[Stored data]

◆ ◆ ◆ ◆ ◆ ◆ ◆

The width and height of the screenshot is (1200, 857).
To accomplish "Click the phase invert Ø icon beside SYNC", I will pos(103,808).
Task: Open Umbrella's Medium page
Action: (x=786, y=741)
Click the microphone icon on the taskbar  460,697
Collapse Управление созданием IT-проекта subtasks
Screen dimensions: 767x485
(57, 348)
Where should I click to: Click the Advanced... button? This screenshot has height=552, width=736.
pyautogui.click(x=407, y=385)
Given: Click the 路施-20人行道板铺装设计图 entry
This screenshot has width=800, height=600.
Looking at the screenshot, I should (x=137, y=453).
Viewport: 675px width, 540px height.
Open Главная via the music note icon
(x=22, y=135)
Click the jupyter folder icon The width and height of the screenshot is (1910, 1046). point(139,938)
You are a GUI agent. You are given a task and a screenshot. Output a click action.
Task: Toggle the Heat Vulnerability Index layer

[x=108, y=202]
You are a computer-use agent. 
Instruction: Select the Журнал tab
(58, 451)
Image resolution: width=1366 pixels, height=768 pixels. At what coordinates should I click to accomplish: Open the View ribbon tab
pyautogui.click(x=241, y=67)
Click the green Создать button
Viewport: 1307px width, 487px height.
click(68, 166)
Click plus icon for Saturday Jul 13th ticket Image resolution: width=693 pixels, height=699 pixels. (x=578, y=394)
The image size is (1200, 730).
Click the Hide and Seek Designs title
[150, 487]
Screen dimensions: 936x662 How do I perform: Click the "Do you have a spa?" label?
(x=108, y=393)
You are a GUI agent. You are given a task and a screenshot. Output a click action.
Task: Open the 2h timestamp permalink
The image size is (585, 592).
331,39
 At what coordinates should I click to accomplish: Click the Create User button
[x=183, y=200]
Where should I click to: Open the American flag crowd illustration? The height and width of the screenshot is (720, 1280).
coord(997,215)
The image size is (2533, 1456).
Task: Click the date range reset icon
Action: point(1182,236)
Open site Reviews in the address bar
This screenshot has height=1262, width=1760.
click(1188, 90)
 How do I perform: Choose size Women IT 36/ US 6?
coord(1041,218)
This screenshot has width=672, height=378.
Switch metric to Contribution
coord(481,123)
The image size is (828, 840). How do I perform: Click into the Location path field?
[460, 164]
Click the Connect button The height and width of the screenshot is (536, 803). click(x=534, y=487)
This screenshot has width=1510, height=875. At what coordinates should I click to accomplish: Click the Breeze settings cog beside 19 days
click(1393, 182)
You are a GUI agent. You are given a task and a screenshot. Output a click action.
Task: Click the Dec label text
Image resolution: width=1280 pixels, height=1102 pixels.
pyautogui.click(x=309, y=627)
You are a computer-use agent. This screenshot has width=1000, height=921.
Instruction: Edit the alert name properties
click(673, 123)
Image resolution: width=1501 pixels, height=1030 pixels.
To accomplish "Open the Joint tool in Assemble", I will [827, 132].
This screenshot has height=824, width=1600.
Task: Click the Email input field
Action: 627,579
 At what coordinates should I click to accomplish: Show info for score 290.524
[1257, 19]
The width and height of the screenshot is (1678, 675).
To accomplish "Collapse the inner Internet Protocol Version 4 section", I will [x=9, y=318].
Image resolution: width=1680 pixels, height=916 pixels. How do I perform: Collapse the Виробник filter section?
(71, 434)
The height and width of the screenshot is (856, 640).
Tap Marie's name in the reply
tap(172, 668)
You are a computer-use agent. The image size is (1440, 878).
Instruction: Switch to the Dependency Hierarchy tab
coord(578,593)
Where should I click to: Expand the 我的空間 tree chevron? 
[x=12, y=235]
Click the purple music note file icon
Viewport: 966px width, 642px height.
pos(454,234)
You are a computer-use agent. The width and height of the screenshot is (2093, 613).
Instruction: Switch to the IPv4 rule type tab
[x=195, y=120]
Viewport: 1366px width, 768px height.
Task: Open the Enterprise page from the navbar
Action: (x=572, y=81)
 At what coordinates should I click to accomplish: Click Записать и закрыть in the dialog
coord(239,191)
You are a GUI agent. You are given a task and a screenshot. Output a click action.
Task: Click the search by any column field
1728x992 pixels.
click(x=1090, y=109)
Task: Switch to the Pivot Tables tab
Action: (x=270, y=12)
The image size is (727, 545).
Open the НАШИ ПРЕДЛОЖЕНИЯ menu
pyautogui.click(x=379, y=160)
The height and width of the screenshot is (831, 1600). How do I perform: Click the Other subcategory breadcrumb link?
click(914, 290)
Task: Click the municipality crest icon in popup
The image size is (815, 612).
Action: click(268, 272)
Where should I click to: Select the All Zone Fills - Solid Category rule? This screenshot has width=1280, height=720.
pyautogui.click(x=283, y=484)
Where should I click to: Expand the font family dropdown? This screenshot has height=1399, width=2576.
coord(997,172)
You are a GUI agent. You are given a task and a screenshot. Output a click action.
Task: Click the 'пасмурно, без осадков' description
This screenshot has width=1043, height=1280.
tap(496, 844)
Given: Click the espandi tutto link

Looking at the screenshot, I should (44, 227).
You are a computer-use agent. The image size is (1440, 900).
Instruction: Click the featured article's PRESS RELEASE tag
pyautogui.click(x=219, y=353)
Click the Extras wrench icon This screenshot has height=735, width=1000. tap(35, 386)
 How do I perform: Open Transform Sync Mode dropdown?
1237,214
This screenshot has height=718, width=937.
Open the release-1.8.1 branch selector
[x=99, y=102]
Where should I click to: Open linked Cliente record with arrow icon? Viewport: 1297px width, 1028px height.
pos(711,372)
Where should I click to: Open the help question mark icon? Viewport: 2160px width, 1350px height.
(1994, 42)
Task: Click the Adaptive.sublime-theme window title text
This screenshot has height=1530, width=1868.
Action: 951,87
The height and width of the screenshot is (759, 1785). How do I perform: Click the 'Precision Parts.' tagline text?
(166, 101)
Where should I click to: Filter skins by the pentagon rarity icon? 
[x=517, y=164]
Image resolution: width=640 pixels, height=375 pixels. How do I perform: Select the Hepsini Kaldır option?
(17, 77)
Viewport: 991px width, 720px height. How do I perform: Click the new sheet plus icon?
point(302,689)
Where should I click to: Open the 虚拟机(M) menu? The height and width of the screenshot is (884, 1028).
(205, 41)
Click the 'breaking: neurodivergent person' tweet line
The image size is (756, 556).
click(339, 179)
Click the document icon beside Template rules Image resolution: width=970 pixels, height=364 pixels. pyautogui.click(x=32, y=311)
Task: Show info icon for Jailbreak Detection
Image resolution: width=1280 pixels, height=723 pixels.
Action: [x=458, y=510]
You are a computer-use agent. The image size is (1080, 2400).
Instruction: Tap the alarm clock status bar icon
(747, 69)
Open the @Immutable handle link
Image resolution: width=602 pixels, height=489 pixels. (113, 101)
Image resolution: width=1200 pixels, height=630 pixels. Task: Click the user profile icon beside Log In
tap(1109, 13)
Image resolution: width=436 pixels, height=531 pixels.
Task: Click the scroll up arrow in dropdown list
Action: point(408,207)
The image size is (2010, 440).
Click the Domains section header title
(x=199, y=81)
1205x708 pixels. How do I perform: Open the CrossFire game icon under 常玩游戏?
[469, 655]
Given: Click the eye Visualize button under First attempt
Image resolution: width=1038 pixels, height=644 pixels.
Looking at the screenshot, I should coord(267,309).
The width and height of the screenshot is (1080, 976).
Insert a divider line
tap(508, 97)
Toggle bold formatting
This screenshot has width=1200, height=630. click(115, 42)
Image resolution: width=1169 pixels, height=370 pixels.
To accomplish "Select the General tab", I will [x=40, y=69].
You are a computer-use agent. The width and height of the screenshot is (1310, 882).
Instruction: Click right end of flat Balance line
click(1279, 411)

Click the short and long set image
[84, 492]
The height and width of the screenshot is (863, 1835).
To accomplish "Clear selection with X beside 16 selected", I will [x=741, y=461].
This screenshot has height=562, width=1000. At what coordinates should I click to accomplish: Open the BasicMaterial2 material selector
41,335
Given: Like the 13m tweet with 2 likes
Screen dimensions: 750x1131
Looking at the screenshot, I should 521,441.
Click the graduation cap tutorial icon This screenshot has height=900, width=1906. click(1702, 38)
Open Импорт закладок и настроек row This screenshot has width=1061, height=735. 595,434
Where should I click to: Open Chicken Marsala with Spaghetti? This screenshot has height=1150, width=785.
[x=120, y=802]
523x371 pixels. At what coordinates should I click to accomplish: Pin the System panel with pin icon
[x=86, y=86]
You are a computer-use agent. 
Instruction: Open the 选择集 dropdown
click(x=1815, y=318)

◆ ◆ ◆ ◆ ◆ ◆ ◆

TASK BRIEF: Whenever a line in the data holds "computer", copy that line.

RESULT:
You are a computer-use agent. 
You are a computer-use agent. This screenshot has width=1000, height=921.
You are a computer-use agent. The image size is (1440, 878).
You are a computer-use agent. The width and height of the screenshot is (2093, 613).
You are a computer-use agent. The image size is (1440, 900).
You are a computer-use agent. The image size is (1080, 2400).
You are a computer-use agent. The width and height of the screenshot is (1310, 882).
You are a computer-use agent. 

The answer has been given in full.